* Start *

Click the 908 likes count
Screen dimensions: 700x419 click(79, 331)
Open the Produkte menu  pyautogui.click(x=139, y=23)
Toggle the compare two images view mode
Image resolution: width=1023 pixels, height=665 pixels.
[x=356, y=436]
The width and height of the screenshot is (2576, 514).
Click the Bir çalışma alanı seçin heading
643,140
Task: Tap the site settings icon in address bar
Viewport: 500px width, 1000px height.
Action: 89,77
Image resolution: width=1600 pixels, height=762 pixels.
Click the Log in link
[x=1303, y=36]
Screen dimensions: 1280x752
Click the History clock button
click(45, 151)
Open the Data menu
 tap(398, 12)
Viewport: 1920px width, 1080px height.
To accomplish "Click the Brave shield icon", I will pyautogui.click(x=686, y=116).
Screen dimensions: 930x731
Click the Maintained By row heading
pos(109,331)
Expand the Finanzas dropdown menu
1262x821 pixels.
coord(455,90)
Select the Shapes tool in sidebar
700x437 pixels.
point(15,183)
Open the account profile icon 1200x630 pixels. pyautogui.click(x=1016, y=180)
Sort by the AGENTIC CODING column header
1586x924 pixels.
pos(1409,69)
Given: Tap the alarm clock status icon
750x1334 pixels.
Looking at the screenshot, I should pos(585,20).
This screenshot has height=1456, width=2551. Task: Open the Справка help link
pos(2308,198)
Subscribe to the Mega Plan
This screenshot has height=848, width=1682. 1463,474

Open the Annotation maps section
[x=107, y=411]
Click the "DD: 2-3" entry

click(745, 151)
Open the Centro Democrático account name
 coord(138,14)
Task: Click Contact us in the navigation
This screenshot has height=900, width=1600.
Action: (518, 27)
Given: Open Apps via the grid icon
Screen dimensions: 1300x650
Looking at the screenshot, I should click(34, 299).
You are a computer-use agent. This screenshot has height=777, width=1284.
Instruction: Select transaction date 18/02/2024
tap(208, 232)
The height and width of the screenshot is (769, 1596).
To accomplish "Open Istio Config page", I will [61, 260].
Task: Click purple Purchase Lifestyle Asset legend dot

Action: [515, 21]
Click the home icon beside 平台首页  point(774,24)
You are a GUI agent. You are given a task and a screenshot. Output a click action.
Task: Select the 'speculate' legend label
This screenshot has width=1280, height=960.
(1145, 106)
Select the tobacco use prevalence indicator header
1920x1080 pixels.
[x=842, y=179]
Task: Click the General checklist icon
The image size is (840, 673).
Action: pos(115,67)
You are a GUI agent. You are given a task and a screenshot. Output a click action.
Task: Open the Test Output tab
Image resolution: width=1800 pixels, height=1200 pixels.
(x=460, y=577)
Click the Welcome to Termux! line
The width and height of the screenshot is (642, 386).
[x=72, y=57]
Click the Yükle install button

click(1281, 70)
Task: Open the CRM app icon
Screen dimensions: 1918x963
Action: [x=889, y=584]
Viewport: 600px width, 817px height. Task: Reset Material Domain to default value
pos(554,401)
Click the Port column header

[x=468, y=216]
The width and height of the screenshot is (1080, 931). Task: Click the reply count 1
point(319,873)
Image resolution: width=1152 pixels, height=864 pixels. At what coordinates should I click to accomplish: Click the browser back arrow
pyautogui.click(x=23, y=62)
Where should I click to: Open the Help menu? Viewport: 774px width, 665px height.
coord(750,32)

* End *

● Written problem:
Retype all of the data above line for line, changing nothing.

● Written response:
Click the 908 likes count
Screen dimensions: 700x419 click(79, 331)
Open the Produkte menu  pyautogui.click(x=139, y=23)
Toggle the compare two images view mode
Image resolution: width=1023 pixels, height=665 pixels.
[x=356, y=436]
The width and height of the screenshot is (2576, 514).
Click the Bir çalışma alanı seçin heading
643,140
Task: Tap the site settings icon in address bar
Viewport: 500px width, 1000px height.
Action: 89,77
Image resolution: width=1600 pixels, height=762 pixels.
Click the Log in link
[x=1303, y=36]
Screen dimensions: 1280x752
Click the History clock button
click(45, 151)
Open the Data menu
 tap(398, 12)
Viewport: 1920px width, 1080px height.
To accomplish "Click the Brave shield icon", I will pyautogui.click(x=686, y=116).
Screen dimensions: 930x731
Click the Maintained By row heading
pos(109,331)
Expand the Finanzas dropdown menu
1262x821 pixels.
coord(455,90)
Select the Shapes tool in sidebar
700x437 pixels.
point(15,183)
Open the account profile icon 1200x630 pixels. pyautogui.click(x=1016, y=180)
Sort by the AGENTIC CODING column header
1586x924 pixels.
pos(1409,69)
Given: Tap the alarm clock status icon
750x1334 pixels.
Looking at the screenshot, I should pos(585,20).
This screenshot has height=1456, width=2551. Task: Open the Справка help link
pos(2308,198)
Subscribe to the Mega Plan
This screenshot has height=848, width=1682. 1463,474

Open the Annotation maps section
[x=107, y=411]
Click the "DD: 2-3" entry

click(745, 151)
Open the Centro Democrático account name
 coord(138,14)
Task: Click Contact us in the navigation
This screenshot has height=900, width=1600.
Action: (518, 27)
Given: Open Apps via the grid icon
Screen dimensions: 1300x650
Looking at the screenshot, I should click(34, 299).
You are a computer-use agent. This screenshot has height=777, width=1284.
Instruction: Select transaction date 18/02/2024
tap(208, 232)
The height and width of the screenshot is (769, 1596).
To accomplish "Open Istio Config page", I will [61, 260].
Task: Click purple Purchase Lifestyle Asset legend dot

Action: [515, 21]
Click the home icon beside 平台首页  point(774,24)
You are a GUI agent. You are given a task and a screenshot. Output a click action.
Task: Select the 'speculate' legend label
This screenshot has width=1280, height=960.
(1145, 106)
Select the tobacco use prevalence indicator header
1920x1080 pixels.
[x=842, y=179]
Task: Click the General checklist icon
The image size is (840, 673).
Action: pos(115,67)
You are a GUI agent. You are given a task and a screenshot. Output a click action.
Task: Open the Test Output tab
Image resolution: width=1800 pixels, height=1200 pixels.
(x=460, y=577)
Click the Welcome to Termux! line
The width and height of the screenshot is (642, 386).
[x=72, y=57]
Click the Yükle install button

click(1281, 70)
Task: Open the CRM app icon
Screen dimensions: 1918x963
Action: [x=889, y=584]
Viewport: 600px width, 817px height. Task: Reset Material Domain to default value
pos(554,401)
Click the Port column header

[x=468, y=216]
The width and height of the screenshot is (1080, 931). Task: Click the reply count 1
point(319,873)
Image resolution: width=1152 pixels, height=864 pixels. At what coordinates should I click to accomplish: Click the browser back arrow
pyautogui.click(x=23, y=62)
Where should I click to: Open the Help menu? Viewport: 774px width, 665px height.
coord(750,32)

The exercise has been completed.